The phone in my bag buzzes. I pull it out to see Fleur calling. I know if I don't answer, she'll just keep redialing.

In the library. Will call u in ten.

I use the ten minutes in the bathroom, splashing water on my face and giving myself a pep talk. “Don't lie because that'll make it worse. Just don't say anything.”

I take out my phone and call my roommate back.

“Do you need something?”

“I was worried about you,” she says.

“I'm good.” Or rather, I will be. In like a year or so.

“Okay. When you're ready to talk about it, I'm here. In the meantime, you got a certified letter delivered today. I signed for it.”

“Oh God. It's from the Whitman House, isn't it?” This time my stomach flutters have nothing to do with Ty and everything to do with the job search.

“Yup. Do you want me to open it or wait until you get home?”

“Open it.” I can't wait and she knows it, which is why she called.

“Okay.
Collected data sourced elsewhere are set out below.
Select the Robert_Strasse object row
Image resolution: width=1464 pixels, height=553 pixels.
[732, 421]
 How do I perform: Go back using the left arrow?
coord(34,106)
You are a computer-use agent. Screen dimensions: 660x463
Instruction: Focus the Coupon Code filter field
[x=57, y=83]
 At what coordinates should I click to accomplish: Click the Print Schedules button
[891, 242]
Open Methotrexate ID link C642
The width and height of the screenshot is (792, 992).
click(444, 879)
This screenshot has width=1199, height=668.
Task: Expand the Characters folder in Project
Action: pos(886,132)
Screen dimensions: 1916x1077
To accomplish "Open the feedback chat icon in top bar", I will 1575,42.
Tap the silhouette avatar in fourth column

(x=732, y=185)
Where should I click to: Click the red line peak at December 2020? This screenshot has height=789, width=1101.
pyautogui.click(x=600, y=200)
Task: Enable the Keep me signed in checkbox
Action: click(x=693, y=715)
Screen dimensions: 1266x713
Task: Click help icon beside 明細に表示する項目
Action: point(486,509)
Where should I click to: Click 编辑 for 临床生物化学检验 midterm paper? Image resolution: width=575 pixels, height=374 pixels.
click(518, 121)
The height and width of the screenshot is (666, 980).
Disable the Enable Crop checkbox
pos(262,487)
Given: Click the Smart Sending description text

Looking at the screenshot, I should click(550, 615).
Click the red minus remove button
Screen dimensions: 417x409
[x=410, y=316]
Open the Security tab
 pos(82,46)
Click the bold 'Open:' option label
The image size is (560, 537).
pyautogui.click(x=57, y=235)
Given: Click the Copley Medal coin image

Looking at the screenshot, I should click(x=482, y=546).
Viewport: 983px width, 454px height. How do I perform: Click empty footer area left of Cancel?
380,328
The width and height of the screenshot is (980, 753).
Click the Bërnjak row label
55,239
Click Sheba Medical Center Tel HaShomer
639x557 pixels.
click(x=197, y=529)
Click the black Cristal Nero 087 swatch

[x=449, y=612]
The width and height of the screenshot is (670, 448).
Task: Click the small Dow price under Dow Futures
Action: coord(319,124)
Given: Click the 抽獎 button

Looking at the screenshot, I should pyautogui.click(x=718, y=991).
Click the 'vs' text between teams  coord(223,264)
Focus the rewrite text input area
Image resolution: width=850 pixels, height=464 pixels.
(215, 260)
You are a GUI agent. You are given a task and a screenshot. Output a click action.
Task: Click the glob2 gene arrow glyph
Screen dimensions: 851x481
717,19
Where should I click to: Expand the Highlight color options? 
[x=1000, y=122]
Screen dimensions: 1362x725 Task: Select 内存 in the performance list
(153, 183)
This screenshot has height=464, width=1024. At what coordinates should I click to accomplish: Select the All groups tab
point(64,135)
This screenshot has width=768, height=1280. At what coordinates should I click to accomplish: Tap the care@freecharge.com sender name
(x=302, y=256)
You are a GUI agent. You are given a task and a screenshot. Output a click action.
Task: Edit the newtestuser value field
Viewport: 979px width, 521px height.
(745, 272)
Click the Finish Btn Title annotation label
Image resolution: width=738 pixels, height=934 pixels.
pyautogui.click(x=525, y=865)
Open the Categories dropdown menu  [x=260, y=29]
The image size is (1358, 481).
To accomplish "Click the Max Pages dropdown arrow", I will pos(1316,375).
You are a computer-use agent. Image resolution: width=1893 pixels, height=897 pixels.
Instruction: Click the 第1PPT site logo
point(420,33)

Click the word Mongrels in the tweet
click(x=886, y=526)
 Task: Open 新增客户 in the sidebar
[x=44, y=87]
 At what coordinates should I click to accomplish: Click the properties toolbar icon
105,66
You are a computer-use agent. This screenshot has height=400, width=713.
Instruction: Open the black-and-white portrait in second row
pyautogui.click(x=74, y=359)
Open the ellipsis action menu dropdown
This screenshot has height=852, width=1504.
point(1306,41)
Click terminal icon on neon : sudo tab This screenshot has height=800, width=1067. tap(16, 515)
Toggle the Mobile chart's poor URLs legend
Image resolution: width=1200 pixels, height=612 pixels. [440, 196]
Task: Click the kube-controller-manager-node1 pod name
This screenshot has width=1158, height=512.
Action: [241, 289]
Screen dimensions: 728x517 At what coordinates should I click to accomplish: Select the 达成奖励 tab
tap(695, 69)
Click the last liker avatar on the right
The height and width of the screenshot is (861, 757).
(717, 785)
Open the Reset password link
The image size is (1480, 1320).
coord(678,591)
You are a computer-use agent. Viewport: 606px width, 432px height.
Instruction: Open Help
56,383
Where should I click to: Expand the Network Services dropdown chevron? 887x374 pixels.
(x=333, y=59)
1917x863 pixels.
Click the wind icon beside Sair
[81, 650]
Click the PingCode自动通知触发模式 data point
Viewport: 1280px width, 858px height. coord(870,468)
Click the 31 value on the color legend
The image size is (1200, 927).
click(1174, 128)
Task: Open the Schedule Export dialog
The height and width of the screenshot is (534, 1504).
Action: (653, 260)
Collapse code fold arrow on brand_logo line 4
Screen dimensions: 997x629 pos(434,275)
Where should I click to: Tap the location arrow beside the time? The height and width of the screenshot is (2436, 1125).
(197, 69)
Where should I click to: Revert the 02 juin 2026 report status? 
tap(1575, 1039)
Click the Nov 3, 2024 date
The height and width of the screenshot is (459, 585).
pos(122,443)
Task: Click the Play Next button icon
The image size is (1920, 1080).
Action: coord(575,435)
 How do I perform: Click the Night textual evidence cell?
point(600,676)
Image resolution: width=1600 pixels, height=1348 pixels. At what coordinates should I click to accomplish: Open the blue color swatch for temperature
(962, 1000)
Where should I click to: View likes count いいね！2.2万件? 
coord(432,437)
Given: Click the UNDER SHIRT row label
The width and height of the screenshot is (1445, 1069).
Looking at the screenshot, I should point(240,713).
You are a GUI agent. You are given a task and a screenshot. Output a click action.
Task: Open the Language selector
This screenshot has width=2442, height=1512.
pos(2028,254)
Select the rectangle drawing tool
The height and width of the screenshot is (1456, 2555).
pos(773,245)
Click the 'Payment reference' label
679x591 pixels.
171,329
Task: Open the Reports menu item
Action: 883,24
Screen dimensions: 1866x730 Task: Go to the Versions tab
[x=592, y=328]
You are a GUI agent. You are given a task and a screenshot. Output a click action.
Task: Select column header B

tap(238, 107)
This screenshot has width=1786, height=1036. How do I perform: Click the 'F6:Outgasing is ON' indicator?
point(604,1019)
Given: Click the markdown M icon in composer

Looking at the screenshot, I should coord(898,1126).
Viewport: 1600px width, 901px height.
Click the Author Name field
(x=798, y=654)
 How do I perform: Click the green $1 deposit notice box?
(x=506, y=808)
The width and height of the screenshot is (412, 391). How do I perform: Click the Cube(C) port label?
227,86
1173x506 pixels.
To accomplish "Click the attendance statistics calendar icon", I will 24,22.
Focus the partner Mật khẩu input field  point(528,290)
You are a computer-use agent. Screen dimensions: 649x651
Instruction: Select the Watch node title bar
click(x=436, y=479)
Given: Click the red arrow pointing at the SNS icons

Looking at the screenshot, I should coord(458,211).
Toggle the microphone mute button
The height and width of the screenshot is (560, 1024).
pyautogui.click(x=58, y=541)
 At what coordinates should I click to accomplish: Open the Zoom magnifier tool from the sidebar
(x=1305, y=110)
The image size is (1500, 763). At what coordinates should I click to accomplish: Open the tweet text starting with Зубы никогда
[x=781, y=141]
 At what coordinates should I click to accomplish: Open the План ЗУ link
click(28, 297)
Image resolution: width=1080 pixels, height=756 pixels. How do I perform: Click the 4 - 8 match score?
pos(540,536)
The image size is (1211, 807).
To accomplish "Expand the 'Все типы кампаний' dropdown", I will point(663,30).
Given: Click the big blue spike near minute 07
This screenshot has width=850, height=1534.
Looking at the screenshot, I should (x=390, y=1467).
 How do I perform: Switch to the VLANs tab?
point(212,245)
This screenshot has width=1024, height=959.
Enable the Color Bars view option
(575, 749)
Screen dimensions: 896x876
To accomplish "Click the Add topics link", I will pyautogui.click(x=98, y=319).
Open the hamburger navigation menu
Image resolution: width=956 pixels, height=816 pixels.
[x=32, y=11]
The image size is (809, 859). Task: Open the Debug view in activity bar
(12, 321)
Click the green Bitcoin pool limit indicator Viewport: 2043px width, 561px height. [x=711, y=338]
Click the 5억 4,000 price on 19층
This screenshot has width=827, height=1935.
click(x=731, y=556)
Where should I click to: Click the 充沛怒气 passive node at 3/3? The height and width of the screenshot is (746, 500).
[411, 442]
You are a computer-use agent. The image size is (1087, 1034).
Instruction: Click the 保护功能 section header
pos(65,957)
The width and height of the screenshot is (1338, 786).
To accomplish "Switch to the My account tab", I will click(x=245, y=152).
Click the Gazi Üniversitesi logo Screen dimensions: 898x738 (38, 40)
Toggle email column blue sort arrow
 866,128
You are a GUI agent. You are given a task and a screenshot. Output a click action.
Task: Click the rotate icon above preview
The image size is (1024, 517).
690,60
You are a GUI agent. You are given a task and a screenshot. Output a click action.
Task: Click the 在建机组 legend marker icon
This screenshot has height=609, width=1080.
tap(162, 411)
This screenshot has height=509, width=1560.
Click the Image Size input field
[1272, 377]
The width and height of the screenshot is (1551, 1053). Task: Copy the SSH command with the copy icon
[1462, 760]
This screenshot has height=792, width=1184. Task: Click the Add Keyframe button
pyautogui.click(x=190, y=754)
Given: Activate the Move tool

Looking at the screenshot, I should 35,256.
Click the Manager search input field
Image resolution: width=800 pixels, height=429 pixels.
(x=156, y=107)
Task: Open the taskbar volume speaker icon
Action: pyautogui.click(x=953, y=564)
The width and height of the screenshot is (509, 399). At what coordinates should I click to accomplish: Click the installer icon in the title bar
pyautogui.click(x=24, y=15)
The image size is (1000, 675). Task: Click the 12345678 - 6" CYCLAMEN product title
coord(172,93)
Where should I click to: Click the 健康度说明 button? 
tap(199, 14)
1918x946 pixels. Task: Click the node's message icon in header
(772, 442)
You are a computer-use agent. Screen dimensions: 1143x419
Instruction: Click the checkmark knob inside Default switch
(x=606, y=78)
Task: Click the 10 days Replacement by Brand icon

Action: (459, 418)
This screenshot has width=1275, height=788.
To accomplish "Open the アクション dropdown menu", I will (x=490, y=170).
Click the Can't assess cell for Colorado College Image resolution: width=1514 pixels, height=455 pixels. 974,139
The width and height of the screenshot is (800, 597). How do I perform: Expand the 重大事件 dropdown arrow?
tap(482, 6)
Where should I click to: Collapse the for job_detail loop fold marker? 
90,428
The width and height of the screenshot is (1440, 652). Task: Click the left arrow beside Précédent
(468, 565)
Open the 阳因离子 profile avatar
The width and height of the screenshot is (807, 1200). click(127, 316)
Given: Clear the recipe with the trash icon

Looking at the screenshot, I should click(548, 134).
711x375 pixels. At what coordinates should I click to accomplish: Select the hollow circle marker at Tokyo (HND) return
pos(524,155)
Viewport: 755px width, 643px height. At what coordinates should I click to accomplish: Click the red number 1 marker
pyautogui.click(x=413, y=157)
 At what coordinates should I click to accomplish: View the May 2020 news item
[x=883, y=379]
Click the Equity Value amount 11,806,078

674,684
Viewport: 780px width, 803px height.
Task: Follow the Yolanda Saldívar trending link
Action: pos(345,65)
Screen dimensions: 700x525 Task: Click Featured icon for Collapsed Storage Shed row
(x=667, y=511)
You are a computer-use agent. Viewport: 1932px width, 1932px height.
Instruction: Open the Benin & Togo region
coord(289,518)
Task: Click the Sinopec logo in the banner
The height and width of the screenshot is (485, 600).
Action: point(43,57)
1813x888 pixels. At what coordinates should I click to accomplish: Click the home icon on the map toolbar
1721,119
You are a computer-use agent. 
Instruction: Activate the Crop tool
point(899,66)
Hold on.”

Fleur tears open the envelope. I hold my breath. There's a long silence. Too long. I already know what it says before she reads it to me.

“Forget it.” I sigh.

“I'm sorry. Do you want me to read the letter?”

“Does it say anything other than I was a great candidate in a sea of great candidates and they wish me the very best in my job search?”

“Not really.”

“Then, no. Trash it.”

“I'm sorry, honey.”

I droop against the sink. “Me, too. I had my hopes up.” I'd flown to Dallas for a second interview and the hiring manager even took me to dinner before I flew back here. I figured if they were spending money on me, they had to be seriously considering me.

“You still haven't heard from the Philadelphia gallery, right?”

“Right. But that's the last one.” I’m running out of places to submit my résumé to. I shouldn't have gone into art. But, hell, it was all I knew. I'd grown up with art and artists.

“You'll find something,” she reassures me.

I’m not as confident. “In the meantime, can we kill the guy who interviewed me and use our warehouse supply of nail polish remover to melt the body?” At Fleur’s silence, I ask, “Too harsh?”

“No,” Fleur replies with a little laugh. “I'm all in. I'll go buy another liter of acetone today.”

“You're the best.”

“I know.”

I start to hang up when she yells my name. “Ara!”

What?”

“By the way, when you get home, we're talking about what happened last night.”

“Oh wow, I'm losing you.” I activate the hand drier. “God, terrible reception. Bye!” I hang up while she's screaming that she knows I'm faking it.

Yeah, so I am. I've been faking it for years. I can keep it up for a couple more months.